机の上いっぱいに置かれたお土産をひとつずつ取り出しては、これはどこの県の有名なお菓子、こっちは有名なおつまみ、と少年のような笑顔で説明を始める。うんうん、と聞くふりをしながら、5分後の朝礼を思う。

今回の出張は長かったようで、県をまたいで取引先挨拶や新規開拓をしてきたらしい。今月はゆっくり出来そうだ、と勝手に私の椅子に座って回転している。

なんの報告だろう。
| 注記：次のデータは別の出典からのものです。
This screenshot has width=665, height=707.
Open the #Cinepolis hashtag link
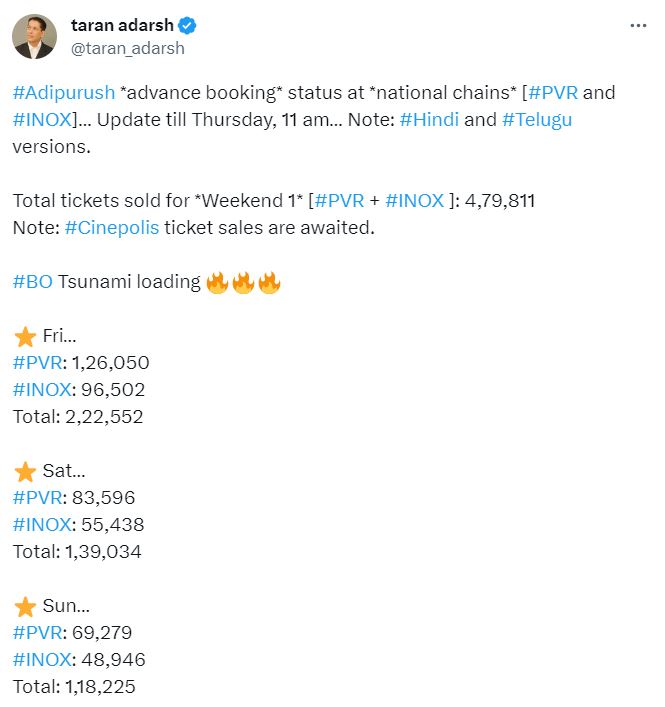[112, 227]
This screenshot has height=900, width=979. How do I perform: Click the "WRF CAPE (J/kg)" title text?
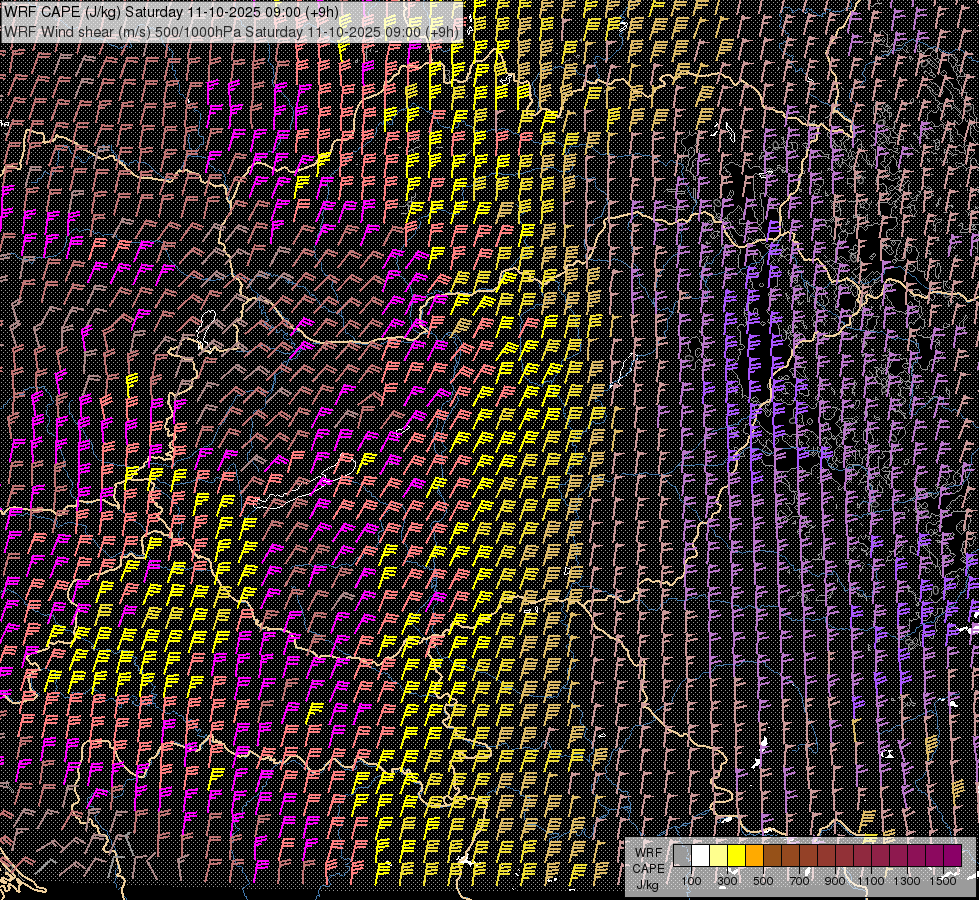62,10
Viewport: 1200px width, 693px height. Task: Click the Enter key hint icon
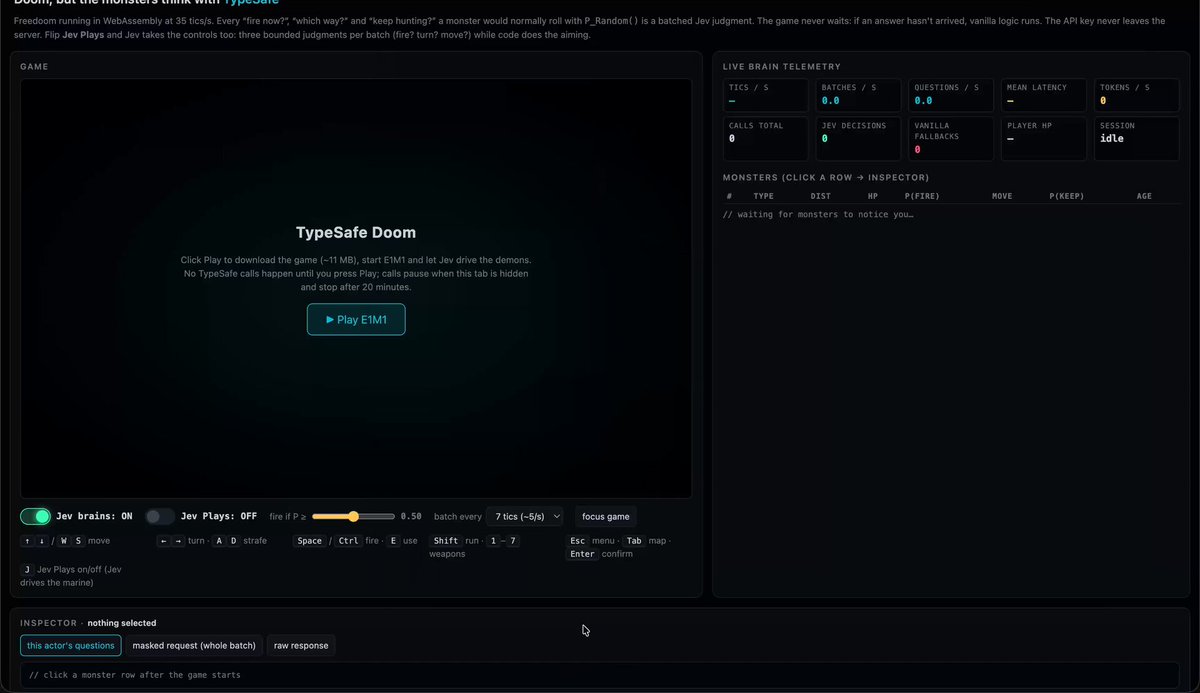point(582,553)
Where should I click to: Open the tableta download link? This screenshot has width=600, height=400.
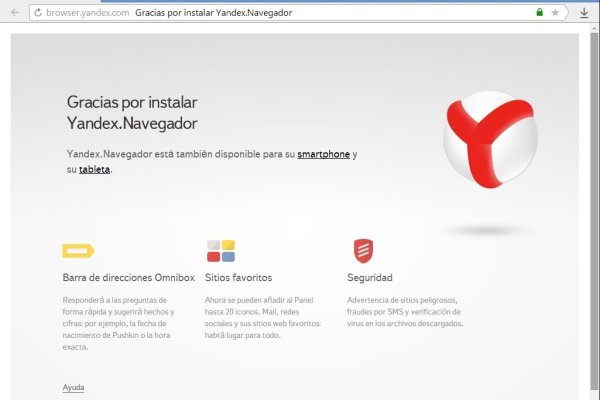(94, 169)
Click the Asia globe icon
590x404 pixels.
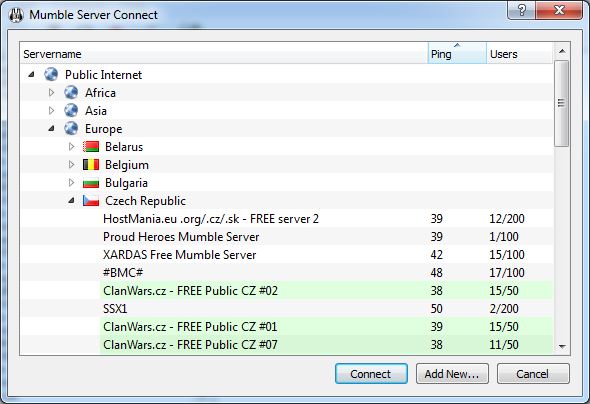[71, 111]
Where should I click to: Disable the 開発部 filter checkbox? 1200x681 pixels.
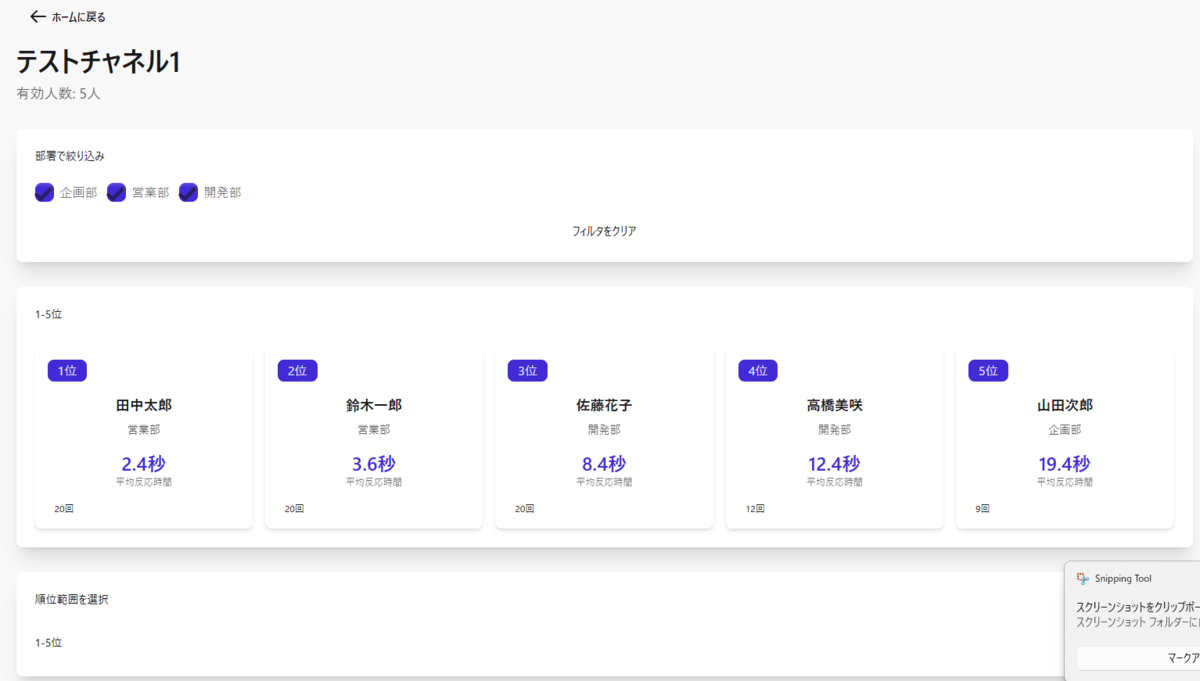pos(188,192)
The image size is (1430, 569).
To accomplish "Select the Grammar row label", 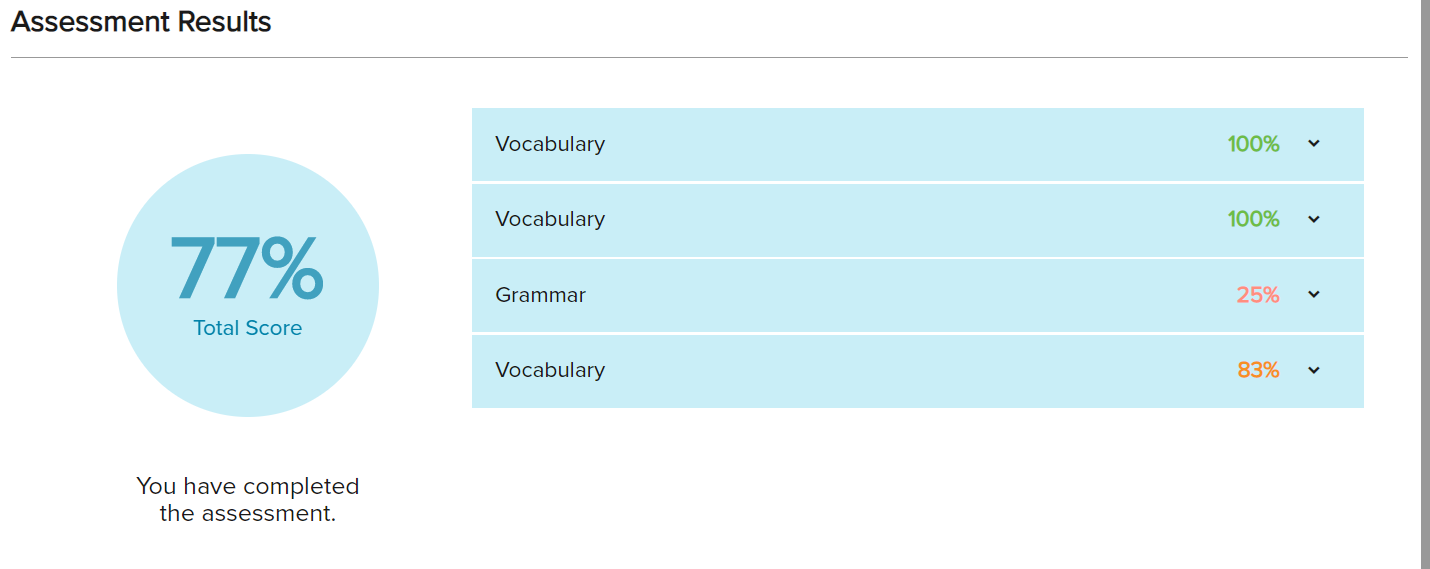I will (540, 295).
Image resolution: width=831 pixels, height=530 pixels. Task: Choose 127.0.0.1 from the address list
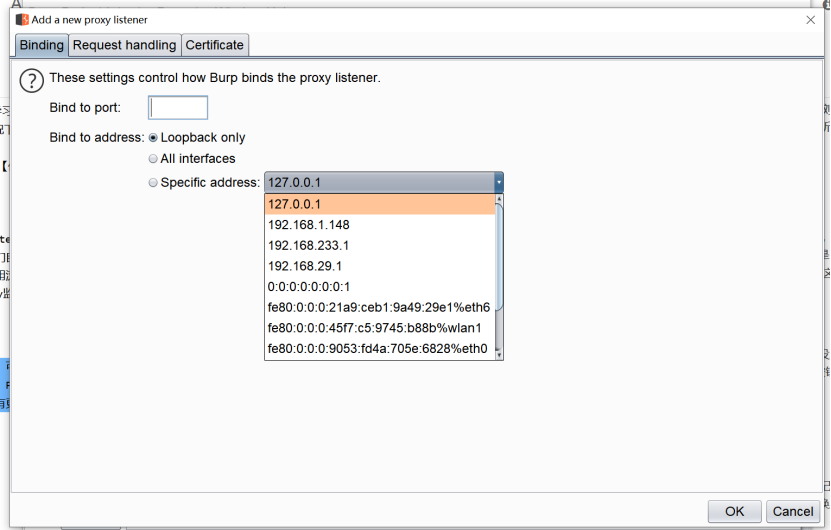[380, 204]
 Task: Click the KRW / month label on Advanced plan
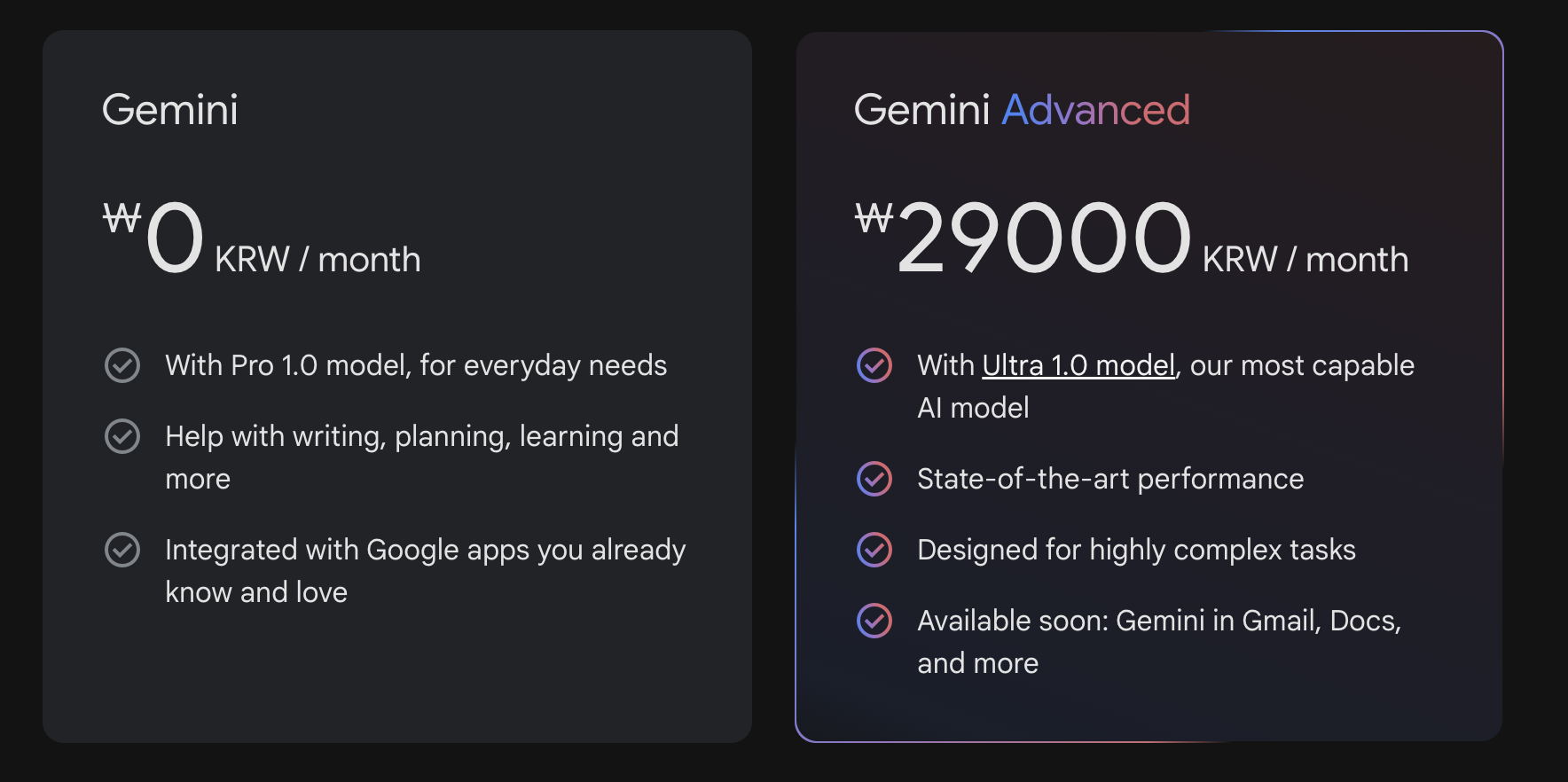coord(1305,260)

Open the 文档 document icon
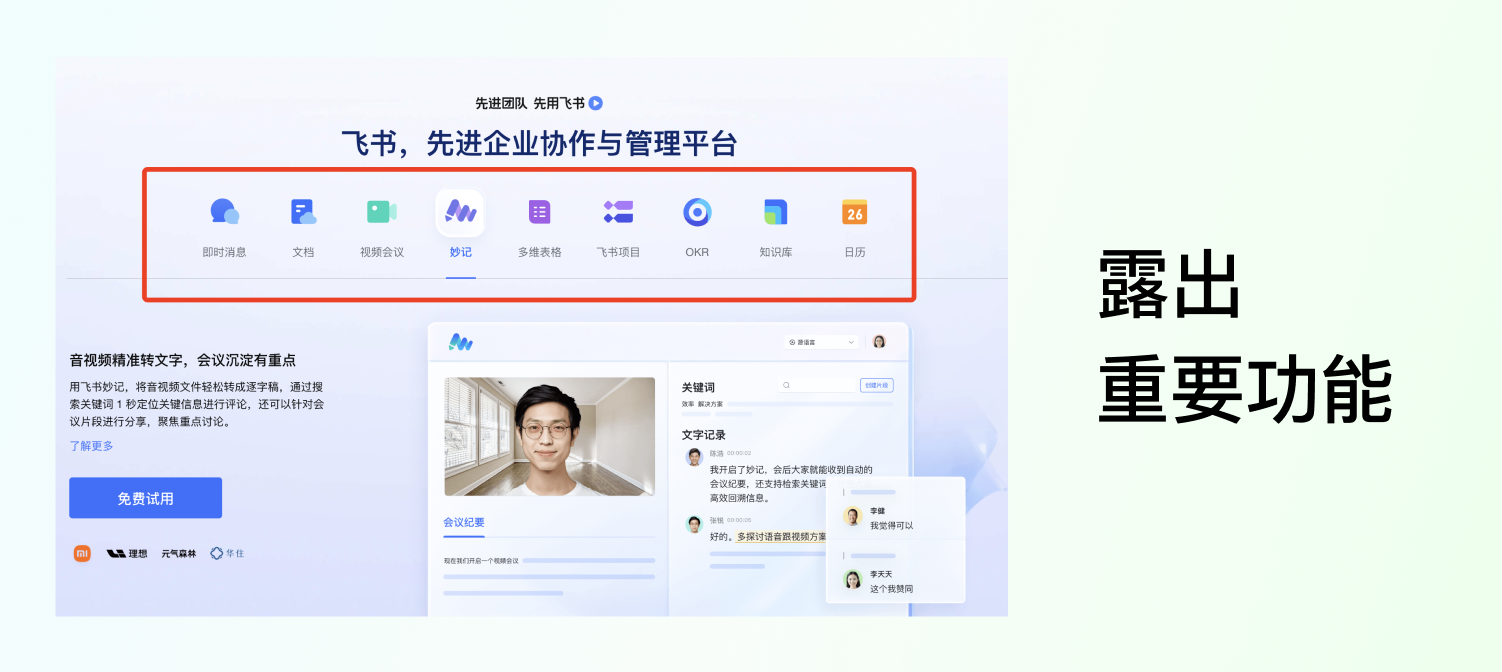pos(303,211)
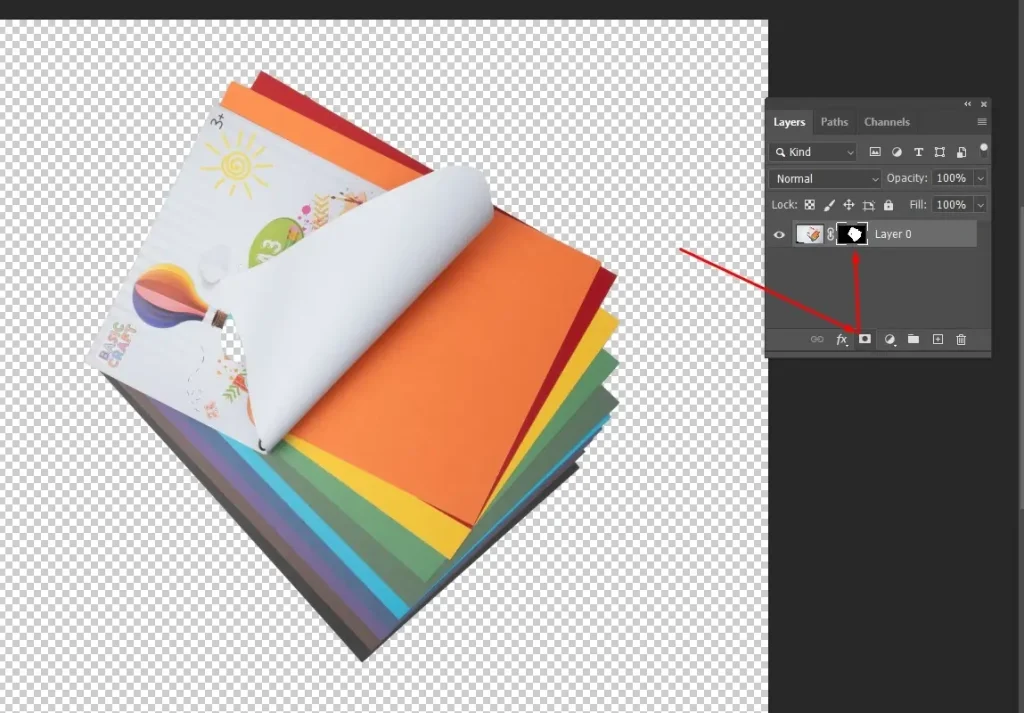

私に報告する暇があれば、上司への報告書を一刻でも早く書き上げたらどうだろう。

あと3分……。

「高橋さん、そろそろ朝礼始まりますよ。戻られてはいかがですか?」

クールな吉野さんの声に、ギョッとした高橋さんが慌てて立ち上がる。勢い良く立ったせいで、嫌な音を立てて椅子が倒れてしまった。

「今度メシ食いに行こうぜ」

「行きませんよ」

「こんなに誘ってんのに! 1回くらい!」

倒れた椅子を元に戻そうともしないで、経理部のルームから出ていく人とご飯行きたくないです。
見送る私の笑顔は、とても輝いていたと思う。

嵐が去ったのは良いけれど、机の上いっぱいのお土産が残って、これを持って帰らなければならないことを考えると、どっと疲れる。銘柄もわからない香水の残り香が少しでも私好みだったら、こんなにたくさん持ってきて高橋さんも大変だっただろうな、なんて思いやれたのだろうか。

机の下で平積みにすると、デスクの高さと同じくらいの量がある。さすがに多すぎる。……あとでみんなに配ろう。

朝から苦手な人の相手をしたせいか、頭が重い。クッションの少ない背もたれに体重をかけると、古い椅子はぎし、と音を立てた。

ユウくん、今頃何してるんだろうなぁ。ホットケーキ食べたい。